* Text block
I would agree with Scott – it's good to stay away from Nee, with qualifications. Though as Richard says, he held forth valiantly against the communists and was a powerful force in the conversion and nurturing of Christians in China, suffering much for his faithfulness to Christ.

The quote you gave, Chuck, I think but speaks against a dry knowledge of doctrine without the vitality of a deep communion with the Lord Jesus.

I was much into Nee three or four decades ago. He was a Plymouth Brethren of sorts; held that only "the local church" – comprised of true believers in a locality, regardless of doctrinal views – was the only true church. He was strongly against any denominations. He wrote a lot on this.

He had this view – written of in his _The Spiritual Man_ book(s) – that one must discern the moving of the Holy Spirit within one's human spirit in order to discern the will of God and walk well with Him. He held to a tripartite view of human nature, as opposed to a bipartite view the Reformed correctly have. His teachings on the place of the human spirit in the walk with God lead souls into a kind of navel gazing ("What is the Spirit doing and saying within me?") that makes a wreck of a healthy walk with Christ. I know this from sad experience.

* Dataset
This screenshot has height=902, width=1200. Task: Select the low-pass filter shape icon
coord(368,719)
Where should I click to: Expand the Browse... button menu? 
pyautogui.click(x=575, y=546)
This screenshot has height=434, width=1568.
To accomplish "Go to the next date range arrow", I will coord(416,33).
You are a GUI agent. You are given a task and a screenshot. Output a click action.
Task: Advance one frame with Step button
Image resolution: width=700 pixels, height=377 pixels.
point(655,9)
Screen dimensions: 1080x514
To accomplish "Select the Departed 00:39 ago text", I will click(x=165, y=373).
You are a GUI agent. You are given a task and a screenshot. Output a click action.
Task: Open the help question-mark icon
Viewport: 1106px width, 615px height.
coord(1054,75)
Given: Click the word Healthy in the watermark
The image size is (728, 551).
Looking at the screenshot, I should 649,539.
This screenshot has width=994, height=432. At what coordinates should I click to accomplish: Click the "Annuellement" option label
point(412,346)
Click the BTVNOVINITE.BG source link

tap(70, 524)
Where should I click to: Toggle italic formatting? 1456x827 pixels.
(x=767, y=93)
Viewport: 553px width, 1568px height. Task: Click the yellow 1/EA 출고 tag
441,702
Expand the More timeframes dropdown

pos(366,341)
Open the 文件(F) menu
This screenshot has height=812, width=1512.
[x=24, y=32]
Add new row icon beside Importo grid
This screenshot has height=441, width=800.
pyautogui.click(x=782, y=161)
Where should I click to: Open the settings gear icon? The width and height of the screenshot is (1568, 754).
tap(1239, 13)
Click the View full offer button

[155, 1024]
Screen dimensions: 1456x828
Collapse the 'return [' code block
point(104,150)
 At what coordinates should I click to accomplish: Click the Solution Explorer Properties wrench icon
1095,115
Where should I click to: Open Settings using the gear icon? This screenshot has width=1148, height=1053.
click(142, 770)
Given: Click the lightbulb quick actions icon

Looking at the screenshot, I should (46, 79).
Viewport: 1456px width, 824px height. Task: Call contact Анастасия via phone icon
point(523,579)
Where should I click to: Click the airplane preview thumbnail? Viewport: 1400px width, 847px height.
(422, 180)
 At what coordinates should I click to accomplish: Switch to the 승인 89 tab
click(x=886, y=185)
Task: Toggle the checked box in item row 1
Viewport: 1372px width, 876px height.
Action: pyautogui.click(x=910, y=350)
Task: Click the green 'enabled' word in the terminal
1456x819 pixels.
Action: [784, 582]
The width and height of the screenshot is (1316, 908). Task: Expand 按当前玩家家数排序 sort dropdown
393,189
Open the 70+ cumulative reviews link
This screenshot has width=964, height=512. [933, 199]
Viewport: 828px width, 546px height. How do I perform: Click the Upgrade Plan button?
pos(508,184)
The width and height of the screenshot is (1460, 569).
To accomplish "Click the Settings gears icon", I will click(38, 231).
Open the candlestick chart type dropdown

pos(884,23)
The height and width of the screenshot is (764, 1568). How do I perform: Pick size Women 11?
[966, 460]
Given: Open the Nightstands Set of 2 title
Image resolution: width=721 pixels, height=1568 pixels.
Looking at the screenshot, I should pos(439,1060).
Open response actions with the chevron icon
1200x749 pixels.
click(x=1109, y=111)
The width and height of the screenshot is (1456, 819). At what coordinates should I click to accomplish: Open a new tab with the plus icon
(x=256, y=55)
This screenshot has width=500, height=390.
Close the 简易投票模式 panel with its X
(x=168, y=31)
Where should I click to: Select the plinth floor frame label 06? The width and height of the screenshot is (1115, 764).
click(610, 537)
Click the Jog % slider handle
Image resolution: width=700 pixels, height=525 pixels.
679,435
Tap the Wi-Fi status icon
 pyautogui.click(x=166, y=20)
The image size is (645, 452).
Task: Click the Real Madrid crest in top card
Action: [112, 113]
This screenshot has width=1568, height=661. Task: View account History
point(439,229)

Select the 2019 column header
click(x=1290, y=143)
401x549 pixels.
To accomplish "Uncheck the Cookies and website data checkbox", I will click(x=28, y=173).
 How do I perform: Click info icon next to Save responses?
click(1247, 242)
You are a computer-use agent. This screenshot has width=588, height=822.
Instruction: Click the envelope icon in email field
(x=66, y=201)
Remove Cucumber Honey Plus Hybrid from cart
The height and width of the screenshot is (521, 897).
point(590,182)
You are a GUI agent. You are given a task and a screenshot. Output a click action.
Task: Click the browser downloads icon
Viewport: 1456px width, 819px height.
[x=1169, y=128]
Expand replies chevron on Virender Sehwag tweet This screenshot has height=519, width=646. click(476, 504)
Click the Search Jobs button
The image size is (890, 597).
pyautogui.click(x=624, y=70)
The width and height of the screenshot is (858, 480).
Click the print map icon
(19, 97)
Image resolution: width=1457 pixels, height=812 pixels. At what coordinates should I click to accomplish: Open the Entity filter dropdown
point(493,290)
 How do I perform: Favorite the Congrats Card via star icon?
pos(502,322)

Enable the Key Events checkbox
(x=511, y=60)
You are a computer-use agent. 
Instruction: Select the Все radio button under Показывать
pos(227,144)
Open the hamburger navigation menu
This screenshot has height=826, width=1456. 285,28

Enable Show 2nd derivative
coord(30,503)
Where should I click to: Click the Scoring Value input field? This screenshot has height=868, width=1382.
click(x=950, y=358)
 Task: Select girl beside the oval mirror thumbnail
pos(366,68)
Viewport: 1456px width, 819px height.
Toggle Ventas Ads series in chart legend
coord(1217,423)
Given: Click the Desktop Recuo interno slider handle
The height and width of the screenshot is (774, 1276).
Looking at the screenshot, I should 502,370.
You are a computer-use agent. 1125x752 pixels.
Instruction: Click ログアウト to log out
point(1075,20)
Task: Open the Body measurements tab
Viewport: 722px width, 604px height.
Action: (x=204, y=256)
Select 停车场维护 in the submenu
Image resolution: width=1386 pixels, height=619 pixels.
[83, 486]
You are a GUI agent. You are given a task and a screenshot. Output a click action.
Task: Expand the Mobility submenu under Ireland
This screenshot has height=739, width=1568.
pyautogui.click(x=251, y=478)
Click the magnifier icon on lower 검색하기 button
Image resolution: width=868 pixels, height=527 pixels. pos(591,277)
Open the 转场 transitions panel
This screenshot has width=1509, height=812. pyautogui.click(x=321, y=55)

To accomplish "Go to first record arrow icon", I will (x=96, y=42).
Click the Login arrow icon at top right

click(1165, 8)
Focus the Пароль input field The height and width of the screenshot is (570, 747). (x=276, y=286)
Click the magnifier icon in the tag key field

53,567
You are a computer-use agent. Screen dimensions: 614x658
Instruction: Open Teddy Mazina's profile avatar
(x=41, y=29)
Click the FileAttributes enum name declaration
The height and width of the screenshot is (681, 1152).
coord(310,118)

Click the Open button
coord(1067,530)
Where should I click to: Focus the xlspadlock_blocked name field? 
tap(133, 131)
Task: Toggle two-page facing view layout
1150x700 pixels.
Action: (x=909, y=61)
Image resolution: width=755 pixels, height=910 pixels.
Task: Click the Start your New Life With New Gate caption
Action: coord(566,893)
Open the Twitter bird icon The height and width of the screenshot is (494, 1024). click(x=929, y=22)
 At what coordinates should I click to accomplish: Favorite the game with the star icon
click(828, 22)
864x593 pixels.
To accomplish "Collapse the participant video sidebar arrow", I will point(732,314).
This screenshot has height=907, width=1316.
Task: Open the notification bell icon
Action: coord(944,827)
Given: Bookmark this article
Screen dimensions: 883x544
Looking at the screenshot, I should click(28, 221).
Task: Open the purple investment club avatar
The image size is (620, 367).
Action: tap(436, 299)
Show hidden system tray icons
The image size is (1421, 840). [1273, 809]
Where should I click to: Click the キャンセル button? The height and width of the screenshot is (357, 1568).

* Problems to work on
**a.** In the post about Nee, what is the exact wording from the words beginning "He had this" through the words ending "from sad experience."? Quote that span.
**b.** Whose remarks does the post about Nee respond to? List every person it names as having said or given something.
**c.** Carry on the post about Nee from where it stops.

* Expected responses
**a.**
He had this view – written of in his _The Spiritual Man_ book(s) – that one must discern the moving of the Holy Spirit within one's human spirit in order to discern the will of God and walk well with Him. He held to a tripartite view of human nature, as opposed to a bipartite view the Reformed correctly have. His teachings on the place of the human spirit in the walk with God lead souls into a kind of navel gazing ("What is the Spirit doing and saying within me?") that makes a wreck of a healthy walk with Christ. I know this from sad experience.

**b.** Scott, Richard, Chuck

**c.**
I went to a church in Queens NYC – back in the late 60s and 70s – that was comprised of many of Nee's friends, both Chinese believers and American missionaries, all of whom left China when the trouble began there, and settled in NYC. They were good people, and were kind to me, a new and raw disciple. They were also being strongly influenced by a Chinese colleague of Nee's, Witness Lee, who settled in Anaheim California and began a local church movement that became very cult-like. Some of his teachings were way off also. Nee's teaching was received by some in the Keswick movement in the UK.

I didn't find a healthy spiritual walk with Christ until I knew the doctrines of grace, and was much influenced by Reformed Baptists, the Dutch Reformed, and the Presbyterians. I stay away from Nee these days!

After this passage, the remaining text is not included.